**ASSIGNMENT:**
Write out word for word the lines from the one holding "662x319 pixels." through the end of the data, and only those lines. Pictures stay out.

**DATASET EXCERPTS:**
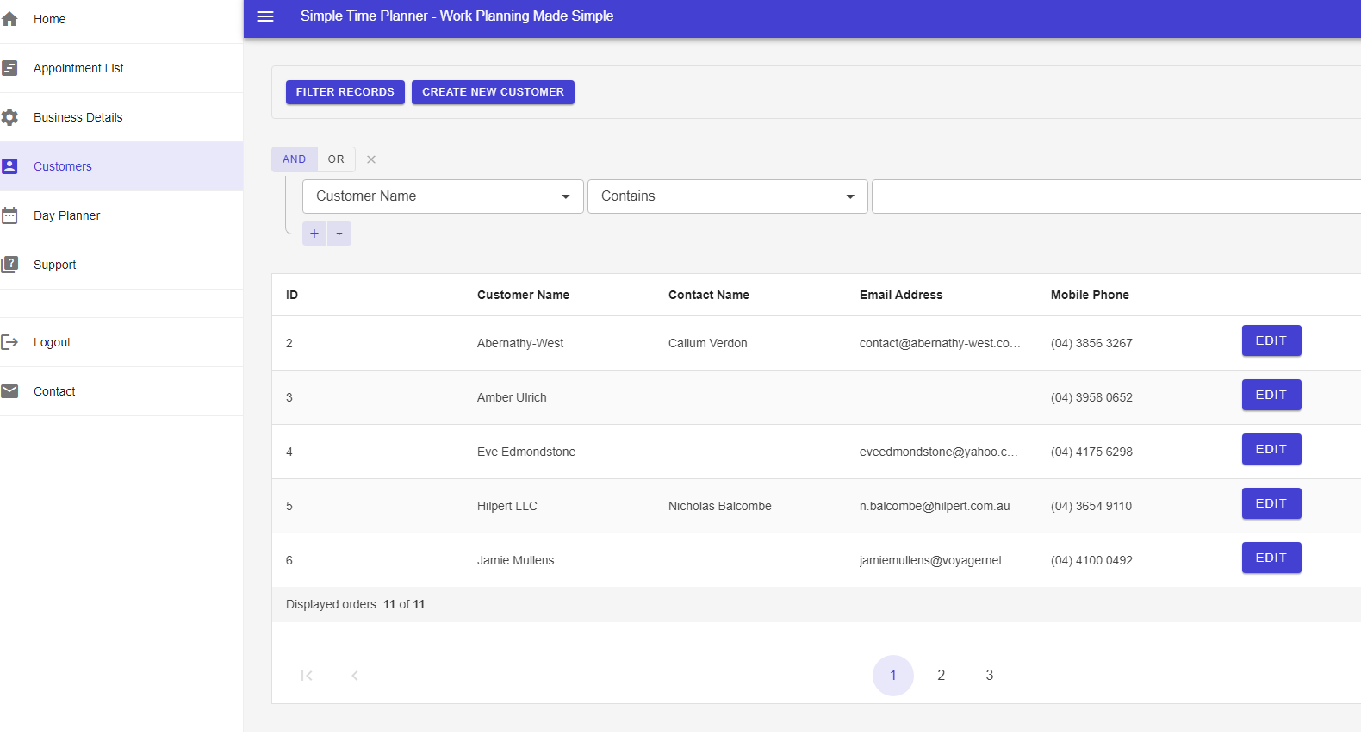1361x742 pixels.
Task: Expand the add filter options arrow
Action: [x=339, y=234]
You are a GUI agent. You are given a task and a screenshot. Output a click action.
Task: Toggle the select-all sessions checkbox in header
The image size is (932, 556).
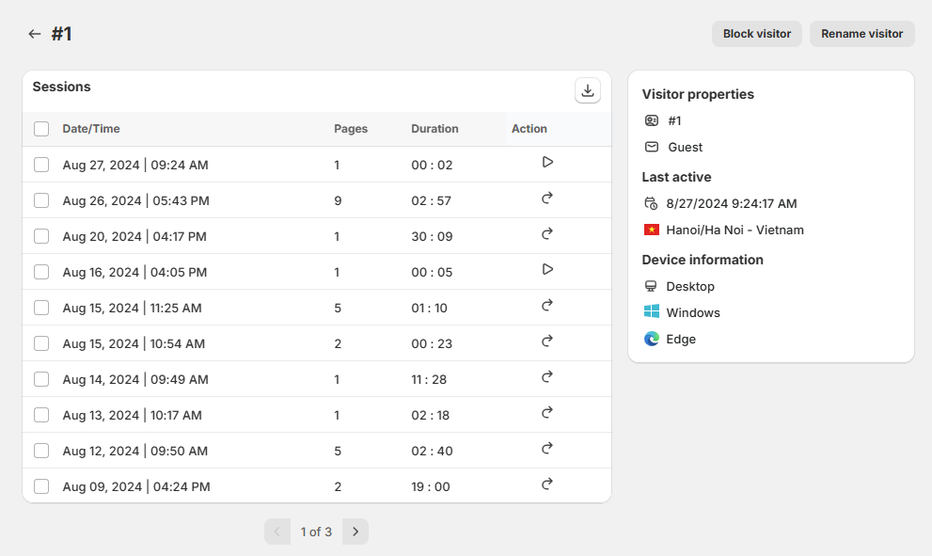(41, 129)
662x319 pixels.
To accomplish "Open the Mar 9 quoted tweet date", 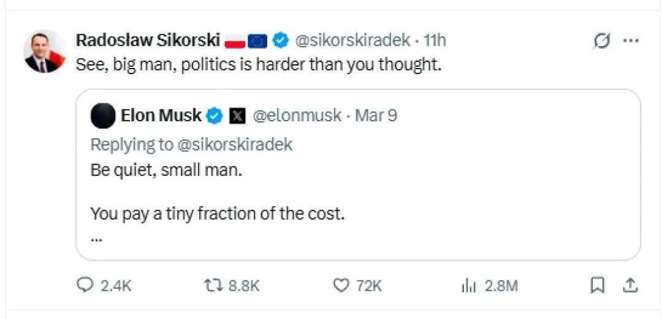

**OUTPUT:**
662x319 pixels.
To accomplish "Open the Mar 9 quoted tweet date", 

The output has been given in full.